Irritated young businessman with megaphone screaming at hand showing stop gesture on chalkboard background. Protest concept
© peshkov – Fotolia.com

We’ve talked before about protests, and when and how to do them, risk factors and warnings, etc., as well as some of the issues and processes. The perception is that there are a lot of protests, and that if YOUR contract award is protested, that’s clearly one too many…

One area that has expanded lately is the use of Multiple-Award (MA) IDIQ contracts, and the task orders underneath them have often been quite large. Originally, you could only protest contracts, but the task orders were immune to protests. Then, the GAO Civilian Task and Delivery Order Protest Authority Act of 2016 (H.R. 5995) became law on December 14, 2016.

Now, a contractor can protest “the issuance or proposed issuance of a civilian federal agency’s task or delivery order contract,” if the value of that order exceeds $10 million.

According to GAO statistics, for FY 2012 there were 2,475 protests filed with the GAO (U.S. General Accountability Office). In 2016 that rose to 2,789, so up a little bit more than 10% over four years. In 2012, protests were sustained, that is to say the protest was accepted, about 18% of the time. In 2016, that was up to 22.5%.
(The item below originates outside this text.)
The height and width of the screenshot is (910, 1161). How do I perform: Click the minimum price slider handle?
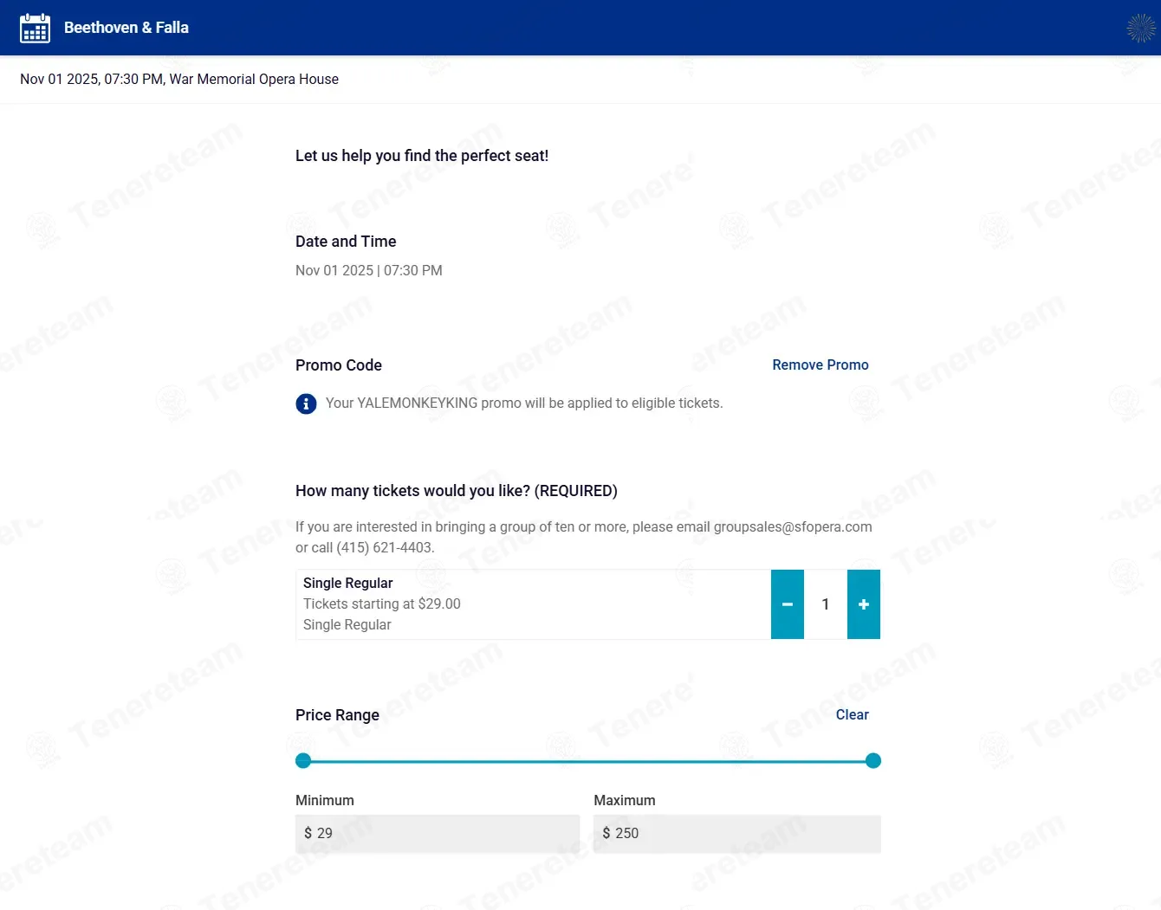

The three most common reasons to protest an order are:

  1. Brand name solicitation – The order references a brand name instead of the generic equivalent (e.g., Pepsi instead of cola).
  2. Out of scope modification – The agency adds work or changes a particular solicitation in a way that is out of the scope of that function. If the winning contractor got more work out of the original task order, the losing contractors were essentially shut out of bidding for those additional tasks.
  3. New information – The third most common reason to protest is new information that leads you to believe that the evaluation was unfair and that the losing contractor was “done wrong” by the government agency for not choosing them.
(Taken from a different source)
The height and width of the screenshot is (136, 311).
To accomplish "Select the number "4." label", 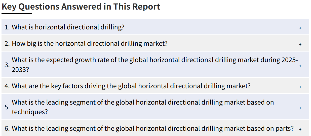I will coord(7,86).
That third point is a big part of what protests normally come down to, i.e., “I don’t think you evaluated me (and/or the winner) fairly.” That may refer to evaluating price, technical proposal, or past performance.

Two other elements of protests are size standards, i.e., “I think these guys are too big for that NAICS code, even though they won the job,” and OCI (organizational conflict of interest), i.e., “I think the other company won because they were too close to the customer and learned secret information that helped them win.”

Without getting into the weeds, protesting when the evaluation is truly egregious is definitely a risk-reward kind of calculation, as the risks and legal costs can be quite high.